Legia Warszawa: Eduardo pierwszym pożegnanym:
Eduardo podpisał roczny kontrakt na początku stycznia. Wielu słusznie powątpiewało czy podoła zadaniu. Ówczesny trener Romeo Jozak od początku przekonywał jednak, że doświadczenie jego rodaka i umiejętności wydatnie pomogą drużynie. Finał okazał się inny. Zarówno trener jak i napastnik zostali przez Legię pożegnani bez żalu. Więcej, prezes z kibicami poczuli chyba nawet ulgę.
Wbrew oczekiwaniom Eduardo nie wzniósł się na wyżyny swoich umiejętności. Może w jednym meczu przypomniał siebie z dawnych lat, gdy zakładał koszulkę Arsenalu, Szachtaru bądź reprezentacji Chorwacji. Dla warszawskiego zespołu nie zdobył ani jednej bramki, choć dane było mu 14 spotkaniach.
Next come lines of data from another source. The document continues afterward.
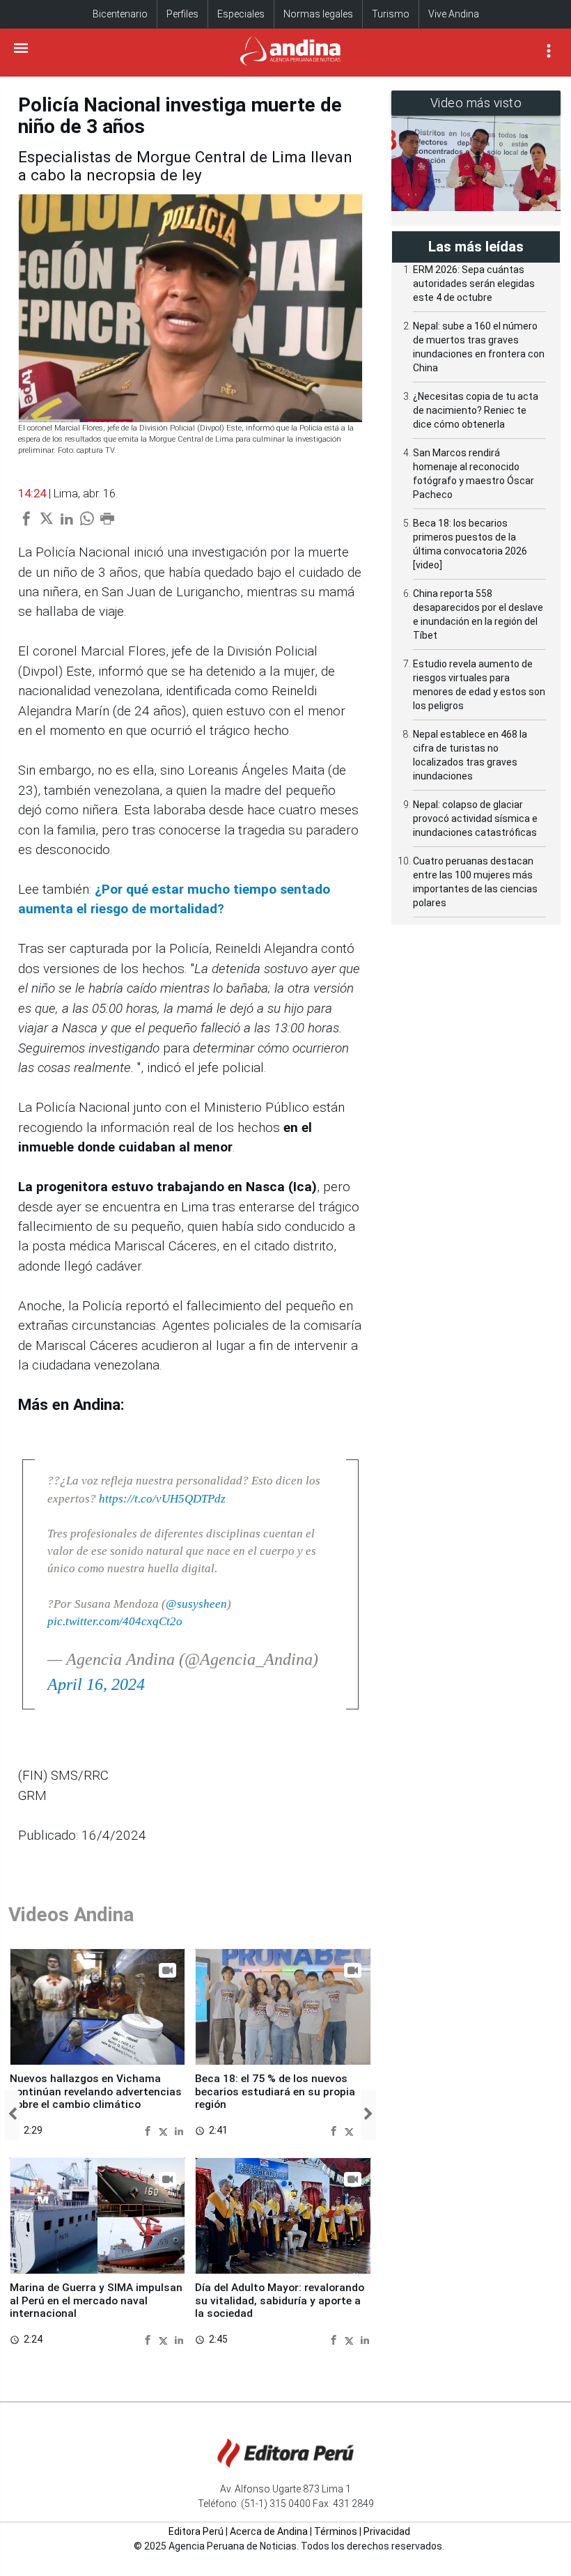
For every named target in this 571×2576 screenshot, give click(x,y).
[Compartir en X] (165, 2130)
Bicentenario (120, 14)
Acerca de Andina (269, 2531)
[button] (12, 2115)
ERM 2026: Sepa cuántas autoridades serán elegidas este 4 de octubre (474, 283)
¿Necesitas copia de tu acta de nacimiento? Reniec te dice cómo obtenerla (475, 410)
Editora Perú (196, 2531)
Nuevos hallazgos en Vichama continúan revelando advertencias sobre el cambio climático (96, 2091)
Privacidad (386, 2531)
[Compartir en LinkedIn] (179, 2130)
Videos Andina (71, 1914)
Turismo (390, 14)
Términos (335, 2531)
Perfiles (182, 14)
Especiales (241, 14)
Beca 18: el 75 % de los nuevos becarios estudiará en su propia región (275, 2091)
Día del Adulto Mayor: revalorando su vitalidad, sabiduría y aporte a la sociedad (279, 2300)
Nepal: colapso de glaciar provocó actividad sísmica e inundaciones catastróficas (475, 818)
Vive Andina (453, 14)
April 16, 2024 (96, 1684)
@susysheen (196, 1604)
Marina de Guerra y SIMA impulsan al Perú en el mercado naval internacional (96, 2300)
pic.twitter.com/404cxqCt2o (114, 1621)
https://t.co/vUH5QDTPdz (162, 1498)
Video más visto (476, 102)
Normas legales (318, 14)
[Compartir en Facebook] (149, 2130)
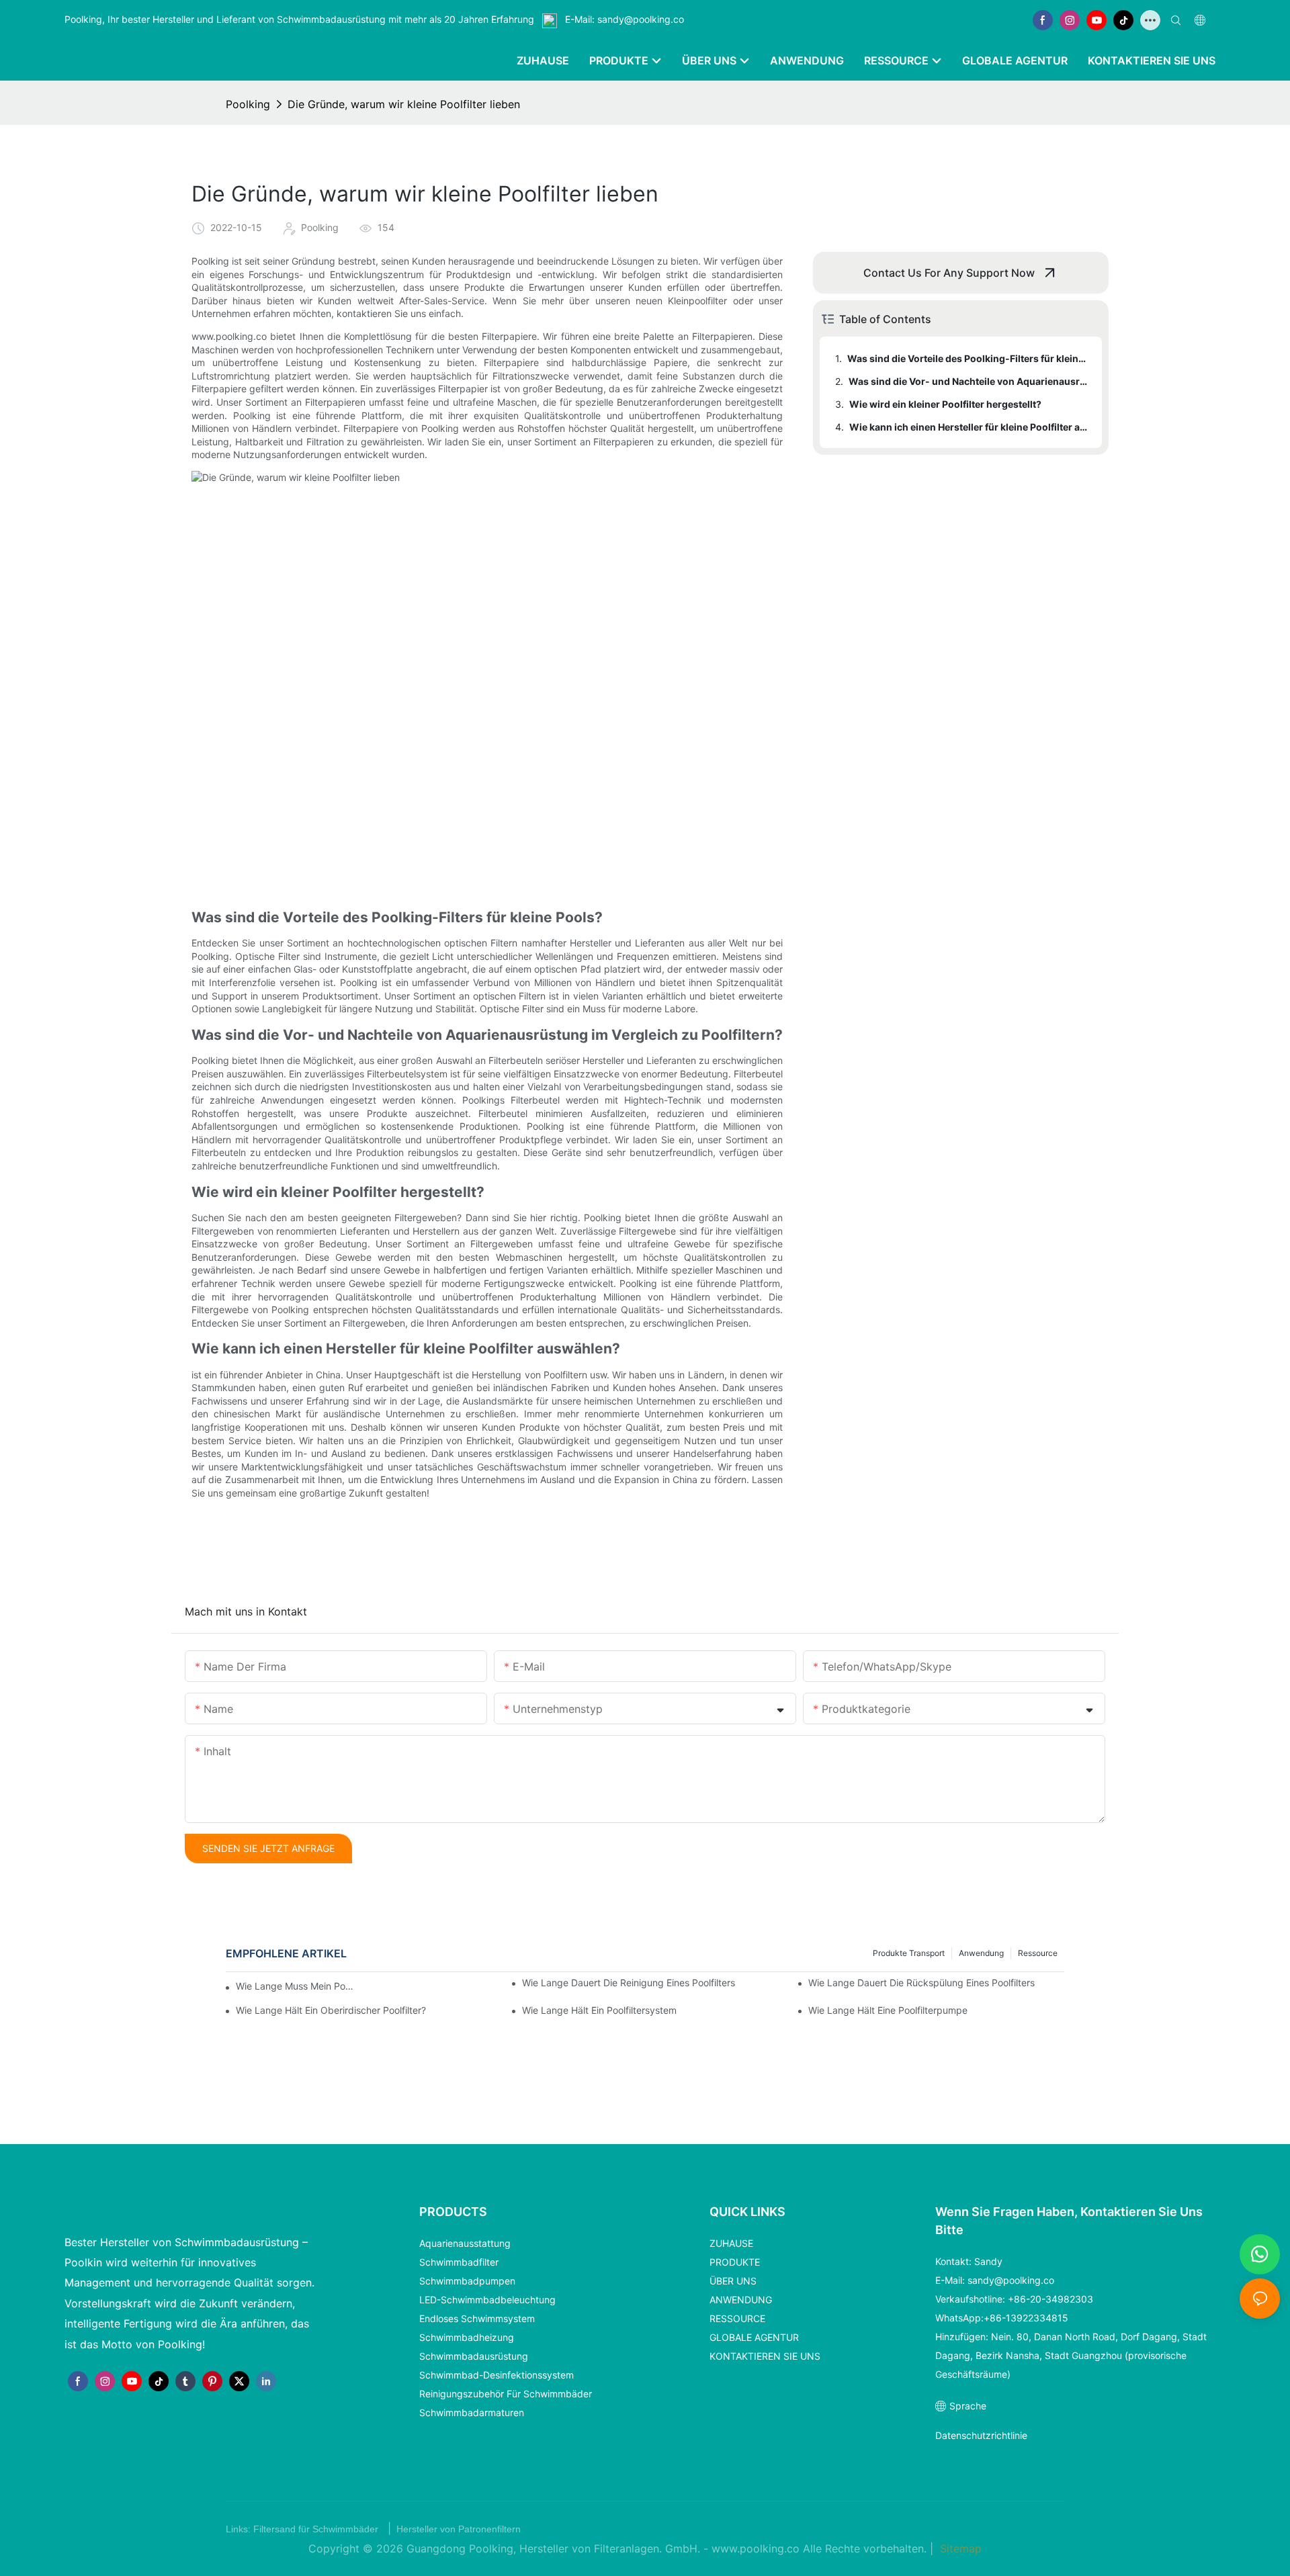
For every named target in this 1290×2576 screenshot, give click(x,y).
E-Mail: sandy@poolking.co (623, 19)
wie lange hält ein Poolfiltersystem (599, 2010)
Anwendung (981, 1953)
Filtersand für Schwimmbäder (317, 2529)
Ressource (1038, 1953)
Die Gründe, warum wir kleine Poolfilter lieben (404, 104)
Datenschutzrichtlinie (981, 2435)
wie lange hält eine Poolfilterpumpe (888, 2010)
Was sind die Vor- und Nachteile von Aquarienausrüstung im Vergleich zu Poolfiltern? (969, 381)
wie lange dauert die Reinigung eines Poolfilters (628, 1982)
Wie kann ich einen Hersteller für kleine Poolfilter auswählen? (969, 427)
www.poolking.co (757, 2548)
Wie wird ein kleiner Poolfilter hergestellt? (945, 404)
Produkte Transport (909, 1953)
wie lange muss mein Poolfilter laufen (297, 1986)
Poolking (248, 104)
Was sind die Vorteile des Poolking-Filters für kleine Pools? (968, 358)
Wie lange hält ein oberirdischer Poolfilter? (331, 2010)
W połowie września Legia postanowiła wyrejestrować Eduardo z listy zgłoszonych do Lotto Ekstraklasy. Ostatnim występem 35-latka okazał się więc kwadrans przeciwko Zagłębiu Sosnowiec (2:1) w 5. kolejce.
Chociaż Eduardo powinien świadczyć pracę do końca grudnia to już zdążył się pożegnać z drużyną. W środę media społecznościowe obiegły zdjęcia z tego wydarzenia. Fotkę wrzucił m.in. Carlitos, któremu Eduardo napisał na koszulce, że gra z nim była dla niego przyjemnością.
Pożegnanie zwieńczyła wspólna kolacja. - Wspaniały piłkarz i człowiek. To była wielka rzecz dzielić z nim szatnię - wyznał Sandro Kulenović.